Within the root MPD element is one or more Period elements. A Period represents a window of time in which media is expected to be presented. A Period can reference an absolute point in time, as would be the case for live media. Alternatively, it can simply indicate duration for the media items contained within it. When multiple Periods are present in an MPD, it is not necessary to specify a start time for each Period in order for them to be played in the sequence that they appear. Periods may even appear in a manifest prior to its associated media segments being installed on the server. This allows clients to prepare themselves for upcoming presentations.
Each Period contains one or more AdaptationSet elements. An AdaptationSet describes a single media element available for selection in the presentation. There may be one AdaptationSet for HD video and another one for SD video. Another reason to use multiple AdaptationSets is when there are multiple copies of the media that use different video codecs, which would enable playback on clients that only support one codec or the other. Additionally, clients may want to be able to select between multiple language audio tracks or between multiple video viewpoints. Each AdaptationSet contains attributes that allow the client to identify the type and format of media available in the set so that it can make appropriate choices regarding which to present.
audio_aac-lc_128k_dashinit.mp4 audio_aac-lc_192k_dashinit.mp4 video_1280x720_h264-2500k_dashinit.mp4 video_1920x1080_h264-4500k_dashinit.mp4 video_512x288_h264-360k_dashinit.mp4 video_704x396_h264-620k_dashinit.mp4 video_896x504_h264-1340k_dashinit.mp4
At the next level of the MPD is the Representation. Every AdaptationSet contains a Representation element for each quality-level (bandwidth value) of media available for selection. Different video resolutions and bitrates may be available for selection and the Representation element tells the client exactly how to find media segments for that quality level. There exists several different mechanisms to describe the exact duration and name of each media file in the Representation (SegmentTemplate, SegmentTimeline, etc.), but we won’t dive into that level of detail in this article.
I want to briefly discuss the features incorporated in the DASH specifications that describe support for encrypted media.

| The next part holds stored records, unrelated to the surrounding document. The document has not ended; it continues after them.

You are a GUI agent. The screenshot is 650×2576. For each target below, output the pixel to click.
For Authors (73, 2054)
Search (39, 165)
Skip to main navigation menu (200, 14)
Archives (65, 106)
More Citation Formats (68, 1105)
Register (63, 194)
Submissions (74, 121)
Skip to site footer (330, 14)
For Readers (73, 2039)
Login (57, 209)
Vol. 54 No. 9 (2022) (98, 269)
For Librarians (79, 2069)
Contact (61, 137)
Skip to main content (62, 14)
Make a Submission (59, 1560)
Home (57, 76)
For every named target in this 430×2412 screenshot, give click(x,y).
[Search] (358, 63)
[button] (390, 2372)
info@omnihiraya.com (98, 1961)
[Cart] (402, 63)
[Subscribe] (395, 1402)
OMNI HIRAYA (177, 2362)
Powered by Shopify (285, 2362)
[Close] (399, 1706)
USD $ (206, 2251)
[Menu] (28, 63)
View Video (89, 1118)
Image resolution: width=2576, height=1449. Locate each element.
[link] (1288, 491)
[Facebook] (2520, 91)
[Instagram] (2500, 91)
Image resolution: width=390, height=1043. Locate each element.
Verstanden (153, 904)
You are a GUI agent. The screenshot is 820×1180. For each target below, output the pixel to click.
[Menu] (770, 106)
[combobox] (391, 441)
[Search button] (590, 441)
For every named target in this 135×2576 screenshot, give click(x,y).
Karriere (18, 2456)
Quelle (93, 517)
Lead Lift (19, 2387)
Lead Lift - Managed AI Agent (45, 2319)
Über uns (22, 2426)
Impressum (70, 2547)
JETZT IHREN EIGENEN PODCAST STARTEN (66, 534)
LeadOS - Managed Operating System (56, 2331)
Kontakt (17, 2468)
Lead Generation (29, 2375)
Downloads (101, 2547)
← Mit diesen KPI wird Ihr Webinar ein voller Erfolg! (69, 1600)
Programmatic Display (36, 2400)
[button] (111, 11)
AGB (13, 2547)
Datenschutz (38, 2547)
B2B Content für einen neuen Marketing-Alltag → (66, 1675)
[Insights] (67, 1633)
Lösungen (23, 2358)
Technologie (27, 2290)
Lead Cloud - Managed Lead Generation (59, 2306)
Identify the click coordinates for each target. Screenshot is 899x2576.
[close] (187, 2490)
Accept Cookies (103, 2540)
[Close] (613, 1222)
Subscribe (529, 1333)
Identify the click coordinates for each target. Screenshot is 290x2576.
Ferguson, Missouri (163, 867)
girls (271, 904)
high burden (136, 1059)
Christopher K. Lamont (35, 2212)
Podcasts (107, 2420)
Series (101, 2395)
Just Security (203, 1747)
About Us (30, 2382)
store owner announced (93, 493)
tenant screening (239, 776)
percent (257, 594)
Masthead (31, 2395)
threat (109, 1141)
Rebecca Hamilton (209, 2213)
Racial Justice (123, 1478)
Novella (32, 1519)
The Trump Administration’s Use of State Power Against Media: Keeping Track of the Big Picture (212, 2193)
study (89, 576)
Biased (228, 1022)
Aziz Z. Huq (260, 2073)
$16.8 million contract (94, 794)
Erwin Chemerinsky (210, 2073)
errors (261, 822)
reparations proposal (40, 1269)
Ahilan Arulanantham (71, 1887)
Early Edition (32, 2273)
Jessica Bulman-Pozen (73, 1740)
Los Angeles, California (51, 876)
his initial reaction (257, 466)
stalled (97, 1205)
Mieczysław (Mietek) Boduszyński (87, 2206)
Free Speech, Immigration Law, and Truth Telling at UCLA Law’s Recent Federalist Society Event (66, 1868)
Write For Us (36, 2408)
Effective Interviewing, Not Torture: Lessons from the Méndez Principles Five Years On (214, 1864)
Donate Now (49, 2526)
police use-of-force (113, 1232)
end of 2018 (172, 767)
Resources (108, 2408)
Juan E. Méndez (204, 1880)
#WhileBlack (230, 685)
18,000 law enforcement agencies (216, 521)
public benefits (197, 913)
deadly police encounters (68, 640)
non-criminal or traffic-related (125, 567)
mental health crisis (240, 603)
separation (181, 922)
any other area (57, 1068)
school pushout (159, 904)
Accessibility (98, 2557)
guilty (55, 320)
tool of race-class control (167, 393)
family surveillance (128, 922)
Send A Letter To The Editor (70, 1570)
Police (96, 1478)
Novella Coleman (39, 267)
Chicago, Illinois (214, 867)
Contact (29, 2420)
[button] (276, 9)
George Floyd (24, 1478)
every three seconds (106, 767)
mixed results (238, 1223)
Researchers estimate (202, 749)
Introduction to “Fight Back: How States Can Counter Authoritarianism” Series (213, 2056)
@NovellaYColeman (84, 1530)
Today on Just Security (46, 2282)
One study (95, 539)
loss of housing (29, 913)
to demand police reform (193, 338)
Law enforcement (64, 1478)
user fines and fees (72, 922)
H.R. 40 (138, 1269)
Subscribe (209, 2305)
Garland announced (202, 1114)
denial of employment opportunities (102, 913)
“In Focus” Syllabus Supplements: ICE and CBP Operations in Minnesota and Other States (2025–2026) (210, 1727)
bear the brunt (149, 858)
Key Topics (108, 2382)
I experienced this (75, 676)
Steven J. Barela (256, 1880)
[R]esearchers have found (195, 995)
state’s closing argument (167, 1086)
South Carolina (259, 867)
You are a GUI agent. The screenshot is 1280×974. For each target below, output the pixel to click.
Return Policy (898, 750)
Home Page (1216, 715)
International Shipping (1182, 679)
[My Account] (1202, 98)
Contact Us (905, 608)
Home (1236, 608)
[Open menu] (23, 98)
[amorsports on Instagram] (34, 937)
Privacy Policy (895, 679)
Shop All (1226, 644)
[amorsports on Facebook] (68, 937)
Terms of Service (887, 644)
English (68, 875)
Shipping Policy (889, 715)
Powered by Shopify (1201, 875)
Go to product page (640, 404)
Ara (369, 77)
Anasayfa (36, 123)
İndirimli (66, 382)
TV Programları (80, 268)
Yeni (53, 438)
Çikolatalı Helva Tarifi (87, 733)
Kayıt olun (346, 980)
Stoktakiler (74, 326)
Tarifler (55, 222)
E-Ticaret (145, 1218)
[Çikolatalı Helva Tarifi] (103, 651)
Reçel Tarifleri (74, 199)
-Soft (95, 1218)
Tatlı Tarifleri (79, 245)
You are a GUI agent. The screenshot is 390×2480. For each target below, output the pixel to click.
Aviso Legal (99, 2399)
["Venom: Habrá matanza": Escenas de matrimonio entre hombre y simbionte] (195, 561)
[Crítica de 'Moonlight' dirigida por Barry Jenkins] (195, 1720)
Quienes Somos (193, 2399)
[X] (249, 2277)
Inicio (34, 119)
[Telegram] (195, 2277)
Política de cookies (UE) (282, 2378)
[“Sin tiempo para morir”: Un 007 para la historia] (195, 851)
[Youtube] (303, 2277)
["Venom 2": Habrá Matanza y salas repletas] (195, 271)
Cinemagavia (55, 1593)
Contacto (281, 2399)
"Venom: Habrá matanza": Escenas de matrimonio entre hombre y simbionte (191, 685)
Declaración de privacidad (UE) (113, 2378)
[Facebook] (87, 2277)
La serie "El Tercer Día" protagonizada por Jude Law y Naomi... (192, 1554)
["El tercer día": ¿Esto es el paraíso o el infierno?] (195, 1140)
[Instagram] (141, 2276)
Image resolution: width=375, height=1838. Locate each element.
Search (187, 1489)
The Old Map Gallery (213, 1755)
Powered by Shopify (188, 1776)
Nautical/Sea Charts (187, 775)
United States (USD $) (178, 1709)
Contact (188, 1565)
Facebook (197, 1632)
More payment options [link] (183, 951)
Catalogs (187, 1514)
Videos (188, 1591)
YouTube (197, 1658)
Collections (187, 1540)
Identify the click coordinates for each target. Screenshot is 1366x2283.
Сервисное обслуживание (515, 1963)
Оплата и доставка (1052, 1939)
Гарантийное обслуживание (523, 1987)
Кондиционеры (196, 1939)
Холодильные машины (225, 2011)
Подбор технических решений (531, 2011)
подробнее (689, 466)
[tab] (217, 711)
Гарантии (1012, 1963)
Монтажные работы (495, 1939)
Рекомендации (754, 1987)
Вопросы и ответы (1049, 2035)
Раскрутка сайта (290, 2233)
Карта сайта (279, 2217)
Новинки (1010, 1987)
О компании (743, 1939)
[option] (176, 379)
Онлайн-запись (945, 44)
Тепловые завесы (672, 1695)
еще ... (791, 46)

There are actually four separate documents that make up the DASH specification set. Part 1 (ISO/IEC 23009-1) is the base DASH specification. Part 2 (ISO/IEC 23009-2) describes the requirements for conformance software to validate the specification. Part 3 (ISO/IEC 23009-3) provides guidelines for implementing the DASH spec. Finally, part 4 (ISO/IEC 23009-4) describes content protection for segment encryption and authentication. In segment encryption, the entire segment file is encrypted and hashed so that its contents can be protected and its integrity validated. This is different than the “sample encryption” that is the focus of this blog series. For sample encryption, only audio and video sample information is encrypted, leaving container and codec metadata “in the clear”.
The ContentProtection element indicates that one or more media components are protected in some way. ContentProtection elements can be specified at either the Representation or AdaptationSet level in the MPD. The schemeIdUri attribute of the ContentProtection element uniquely identifies the particular system used to protect the content.